Saved entries
_ _ _

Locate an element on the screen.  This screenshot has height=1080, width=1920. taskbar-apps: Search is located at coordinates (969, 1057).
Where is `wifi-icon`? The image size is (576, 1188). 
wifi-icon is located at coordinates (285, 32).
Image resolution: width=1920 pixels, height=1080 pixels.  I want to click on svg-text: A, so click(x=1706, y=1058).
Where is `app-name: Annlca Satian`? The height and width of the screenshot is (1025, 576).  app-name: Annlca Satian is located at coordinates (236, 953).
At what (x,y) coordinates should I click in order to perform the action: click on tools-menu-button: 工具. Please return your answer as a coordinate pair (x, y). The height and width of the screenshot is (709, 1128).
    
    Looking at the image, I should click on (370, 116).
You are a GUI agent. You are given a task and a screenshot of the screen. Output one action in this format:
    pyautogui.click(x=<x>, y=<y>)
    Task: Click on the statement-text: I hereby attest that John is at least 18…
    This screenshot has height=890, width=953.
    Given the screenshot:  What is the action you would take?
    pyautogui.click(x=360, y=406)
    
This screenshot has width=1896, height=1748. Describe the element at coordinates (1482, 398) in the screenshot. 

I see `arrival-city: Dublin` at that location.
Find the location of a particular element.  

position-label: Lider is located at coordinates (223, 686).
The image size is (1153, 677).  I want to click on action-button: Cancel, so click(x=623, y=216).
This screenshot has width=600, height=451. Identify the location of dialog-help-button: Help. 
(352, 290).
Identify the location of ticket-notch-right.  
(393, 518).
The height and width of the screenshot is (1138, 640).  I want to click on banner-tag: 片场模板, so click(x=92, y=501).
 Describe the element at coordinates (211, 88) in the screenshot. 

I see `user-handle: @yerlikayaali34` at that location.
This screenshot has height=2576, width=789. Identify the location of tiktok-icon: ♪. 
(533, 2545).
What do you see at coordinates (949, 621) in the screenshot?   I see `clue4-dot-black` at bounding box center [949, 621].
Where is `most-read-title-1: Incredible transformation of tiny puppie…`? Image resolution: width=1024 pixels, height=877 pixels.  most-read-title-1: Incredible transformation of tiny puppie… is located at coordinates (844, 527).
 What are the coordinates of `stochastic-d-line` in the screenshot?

_ _ _

• [INSTRUCTIONS FOR THE TASK] Convert the records in the part that opens with the line containing "This screenshot has width=600, height=451." and closes with the line containing "(393, 518)." into a two-column CSV with the headers input and output. Give one row per record, put each field in quotes, and replace line breaks with spaces.

• [ANSWER BELOW]
input,output
"This screenshot has width=600, height=451. Identify the location of dialog-help-button: Help.","(352, 290)."
"Identify the location of ticket-notch-right.","(393, 518)."